(Lines for pointing to text and elements)
-=-=-
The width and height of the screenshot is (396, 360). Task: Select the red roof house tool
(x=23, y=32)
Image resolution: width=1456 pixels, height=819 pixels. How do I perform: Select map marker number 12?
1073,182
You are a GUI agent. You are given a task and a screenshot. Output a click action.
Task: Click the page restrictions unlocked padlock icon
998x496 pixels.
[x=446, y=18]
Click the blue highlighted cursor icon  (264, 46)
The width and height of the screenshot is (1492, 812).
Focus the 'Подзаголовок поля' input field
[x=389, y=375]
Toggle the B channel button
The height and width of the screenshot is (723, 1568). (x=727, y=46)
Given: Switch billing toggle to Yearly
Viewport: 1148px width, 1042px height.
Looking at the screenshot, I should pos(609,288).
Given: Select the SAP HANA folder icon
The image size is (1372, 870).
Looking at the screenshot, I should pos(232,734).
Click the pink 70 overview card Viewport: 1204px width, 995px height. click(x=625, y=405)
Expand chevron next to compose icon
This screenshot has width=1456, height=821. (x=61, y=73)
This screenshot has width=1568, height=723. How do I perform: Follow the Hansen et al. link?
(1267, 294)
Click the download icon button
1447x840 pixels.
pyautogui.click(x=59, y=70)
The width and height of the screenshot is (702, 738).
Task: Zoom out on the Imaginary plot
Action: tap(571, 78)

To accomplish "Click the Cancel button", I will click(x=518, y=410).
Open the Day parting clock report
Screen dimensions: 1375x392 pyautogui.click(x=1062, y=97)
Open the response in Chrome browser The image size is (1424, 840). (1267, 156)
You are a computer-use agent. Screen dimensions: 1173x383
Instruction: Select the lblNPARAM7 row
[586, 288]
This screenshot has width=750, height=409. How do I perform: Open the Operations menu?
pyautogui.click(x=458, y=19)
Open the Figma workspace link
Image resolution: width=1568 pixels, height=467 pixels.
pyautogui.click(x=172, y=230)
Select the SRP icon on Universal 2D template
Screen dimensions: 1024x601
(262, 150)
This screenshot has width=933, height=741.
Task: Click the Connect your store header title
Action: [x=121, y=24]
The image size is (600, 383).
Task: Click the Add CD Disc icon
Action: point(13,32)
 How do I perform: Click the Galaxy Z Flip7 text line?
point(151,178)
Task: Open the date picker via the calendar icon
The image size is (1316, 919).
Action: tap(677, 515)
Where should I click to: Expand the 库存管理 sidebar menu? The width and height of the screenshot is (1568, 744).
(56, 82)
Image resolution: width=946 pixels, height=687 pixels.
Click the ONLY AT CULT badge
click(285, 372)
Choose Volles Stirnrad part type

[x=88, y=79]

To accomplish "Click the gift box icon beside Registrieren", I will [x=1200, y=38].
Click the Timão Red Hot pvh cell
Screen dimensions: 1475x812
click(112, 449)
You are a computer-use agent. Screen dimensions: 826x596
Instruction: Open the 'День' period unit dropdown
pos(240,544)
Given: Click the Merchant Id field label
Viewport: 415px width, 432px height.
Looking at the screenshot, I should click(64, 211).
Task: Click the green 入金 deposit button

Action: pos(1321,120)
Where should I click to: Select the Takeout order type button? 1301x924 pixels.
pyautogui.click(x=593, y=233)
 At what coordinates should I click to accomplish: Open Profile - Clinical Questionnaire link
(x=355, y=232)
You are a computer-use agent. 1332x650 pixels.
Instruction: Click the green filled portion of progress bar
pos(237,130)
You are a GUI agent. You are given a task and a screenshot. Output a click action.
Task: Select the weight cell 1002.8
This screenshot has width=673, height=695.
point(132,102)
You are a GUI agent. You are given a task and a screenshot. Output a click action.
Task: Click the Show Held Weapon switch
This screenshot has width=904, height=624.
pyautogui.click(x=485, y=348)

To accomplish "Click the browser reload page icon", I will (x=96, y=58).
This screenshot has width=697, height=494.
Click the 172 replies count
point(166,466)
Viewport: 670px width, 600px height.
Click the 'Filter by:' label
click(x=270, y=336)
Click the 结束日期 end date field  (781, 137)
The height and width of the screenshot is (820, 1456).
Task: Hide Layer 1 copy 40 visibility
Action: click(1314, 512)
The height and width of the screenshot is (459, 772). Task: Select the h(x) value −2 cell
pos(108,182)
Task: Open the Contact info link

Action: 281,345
-=-=-
#### Task instructions:
Update these lines by changing every "GUI agent" to "screen agent" and leaving everything else unchanged.

#### Result of the task:
The width and height of the screenshot is (396, 360). Task: Select the red roof house tool
(x=23, y=32)
Image resolution: width=1456 pixels, height=819 pixels. How do I perform: Select map marker number 12?
1073,182
You are a screen agent. You are given a task and a screenshot. Output a click action.
Task: Click the page restrictions unlocked padlock icon
998x496 pixels.
[x=446, y=18]
Click the blue highlighted cursor icon  (264, 46)
The width and height of the screenshot is (1492, 812).
Focus the 'Подзаголовок поля' input field
[x=389, y=375]
Toggle the B channel button
The height and width of the screenshot is (723, 1568). (x=727, y=46)
Given: Switch billing toggle to Yearly
Viewport: 1148px width, 1042px height.
Looking at the screenshot, I should pos(609,288).
Given: Select the SAP HANA folder icon
The image size is (1372, 870).
Looking at the screenshot, I should pos(232,734).
Click the pink 70 overview card Viewport: 1204px width, 995px height. click(x=625, y=405)
Expand chevron next to compose icon
This screenshot has width=1456, height=821. (x=61, y=73)
This screenshot has width=1568, height=723. How do I perform: Follow the Hansen et al. link?
(1267, 294)
Click the download icon button
1447x840 pixels.
pyautogui.click(x=59, y=70)
The width and height of the screenshot is (702, 738).
Task: Zoom out on the Imaginary plot
Action: tap(571, 78)

To accomplish "Click the Cancel button", I will click(x=518, y=410).
Open the Day parting clock report
Screen dimensions: 1375x392 pyautogui.click(x=1062, y=97)
Open the response in Chrome browser The image size is (1424, 840). (1267, 156)
You are a computer-use agent. Screen dimensions: 1173x383
Instruction: Select the lblNPARAM7 row
[586, 288]
This screenshot has width=750, height=409. How do I perform: Open the Operations menu?
pyautogui.click(x=458, y=19)
Open the Figma workspace link
Image resolution: width=1568 pixels, height=467 pixels.
pyautogui.click(x=172, y=230)
Select the SRP icon on Universal 2D template
Screen dimensions: 1024x601
(262, 150)
This screenshot has width=933, height=741.
Task: Click the Connect your store header title
Action: [x=121, y=24]
The image size is (600, 383).
Task: Click the Add CD Disc icon
Action: point(13,32)
 How do I perform: Click the Galaxy Z Flip7 text line?
point(151,178)
Task: Open the date picker via the calendar icon
The image size is (1316, 919).
Action: tap(677, 515)
Where should I click to: Expand the 库存管理 sidebar menu? The width and height of the screenshot is (1568, 744).
(56, 82)
Image resolution: width=946 pixels, height=687 pixels.
Click the ONLY AT CULT badge
click(285, 372)
Choose Volles Stirnrad part type

[x=88, y=79]

To accomplish "Click the gift box icon beside Registrieren", I will [x=1200, y=38].
Click the Timão Red Hot pvh cell
Screen dimensions: 1475x812
click(112, 449)
You are a computer-use agent. Screen dimensions: 826x596
Instruction: Open the 'День' period unit dropdown
pos(240,544)
Given: Click the Merchant Id field label
Viewport: 415px width, 432px height.
Looking at the screenshot, I should click(64, 211).
Task: Click the green 入金 deposit button

Action: pos(1321,120)
Where should I click to: Select the Takeout order type button? 1301x924 pixels.
pyautogui.click(x=593, y=233)
 At what coordinates should I click to accomplish: Open Profile - Clinical Questionnaire link
(x=355, y=232)
You are a computer-use agent. 1332x650 pixels.
Instruction: Click the green filled portion of progress bar
pos(237,130)
You are a screen agent. You are given a task and a screenshot. Output a click action.
Task: Select the weight cell 1002.8
This screenshot has width=673, height=695.
point(132,102)
You are a screen agent. You are given a task and a screenshot. Output a click action.
Task: Click the Show Held Weapon switch
This screenshot has width=904, height=624.
pyautogui.click(x=485, y=348)

To accomplish "Click the browser reload page icon", I will (x=96, y=58).
This screenshot has width=697, height=494.
Click the 172 replies count
point(166,466)
Viewport: 670px width, 600px height.
Click the 'Filter by:' label
click(x=270, y=336)
Click the 结束日期 end date field  (781, 137)
The height and width of the screenshot is (820, 1456).
Task: Hide Layer 1 copy 40 visibility
Action: click(1314, 512)
The height and width of the screenshot is (459, 772). Task: Select the h(x) value −2 cell
pos(108,182)
Task: Open the Contact info link

Action: 281,345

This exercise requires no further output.